• DETALHES DA TAREFA
Dê continuidade ao trecho sobre o realismo icônico no cinema de Tarkovski, a partir da última frase apresentada e mantendo o mesmo registro acadêmico.

• TRECHO DO TEXTO

======

Vale lembrar, também, que Tarkovski se insere no conjunto de cineastas que
reconhecem o cinema como a mais realista de todas as artes, não pelo grau de mimetismo de
sua representação, mas, sim, porque ele soube construir uma linguagem que o tornou meio
de comunicação e, enquanto tal, um meio criador de percepção, compreensão e consciência,
em que pode-se inferir que para além de um realismo visual, o que se mostra é um realismo
icônico afeito à trama de relações associativas. Vamos examinar essa hipótese.
Em semiótica, o ícone designa a classe dos signos que operam por similaridade com
seus objetos (PEIRCE, 1975) e, ao fazê-lo, colocam em movimento aspectos relacionais
baseados em comparações associativas. Situam-se nessa classe de signos as imagens, não
necessariamente as figurativas, como também as imagens responsáveis pelas relações
estruturais que traçam caminhos ou despertam relações sensoriais que configuram
diferentes níveis de imagicidade, como as metáforas, que ampliam o próprio campo da
visualidade. A essa trama de relações tão agudamente vinculadas a percepções e
experiências sensoriais que estamos denominando aqui de realismo icônico. Trata-se de
uma noção mergulhada em campos relacionais construídos, sobretudo, pela cultura em
diversos contextos de seu desenvolvimento.

======

• REGISTROS FORNECIDOS

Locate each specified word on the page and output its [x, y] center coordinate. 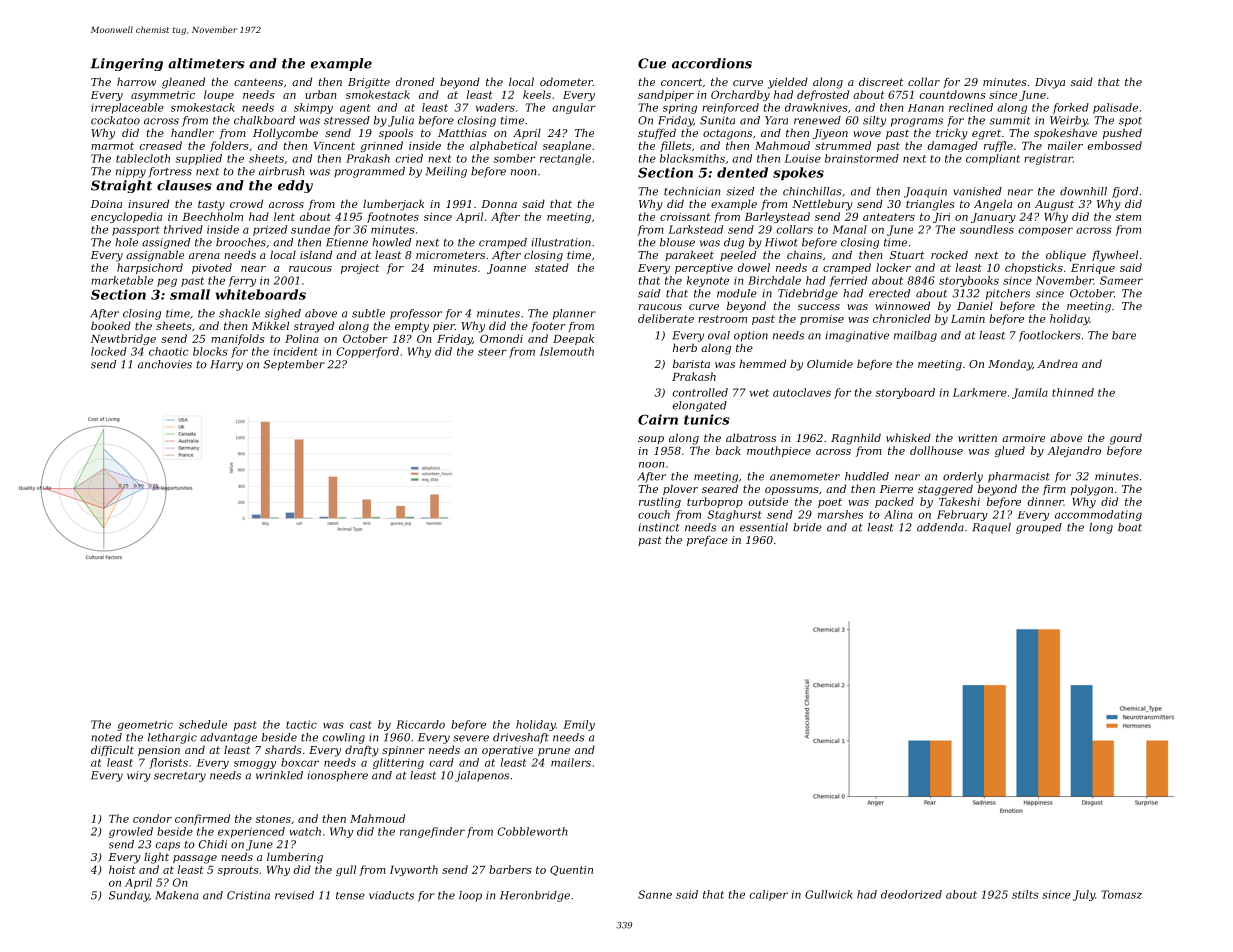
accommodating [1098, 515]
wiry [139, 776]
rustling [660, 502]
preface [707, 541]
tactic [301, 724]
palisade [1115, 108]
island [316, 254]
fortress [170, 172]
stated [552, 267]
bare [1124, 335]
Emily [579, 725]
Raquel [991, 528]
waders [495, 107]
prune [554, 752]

======

• RESULTADO
A noção de realismo assim formulada torna-se a porta de entrada para a introdução
do cinema de Tarkovski no contexto da cultura russa, uma vez que em seus filmes se faz
presente a trama associativa de esferas vivenciais e sensoriais em tensionamento. Dito de
outro modo, trata-se de um cinema em que a noção de conjugação de uma esfera em luta no
interior de outra assume a função de procedimento composicional. Toma-se, para fins de
exemplificação, a imagem a seguir: a fotografia de uma paisagem que é, na verdade, cenário
de seu filme O sacrifício (Offret, 1986).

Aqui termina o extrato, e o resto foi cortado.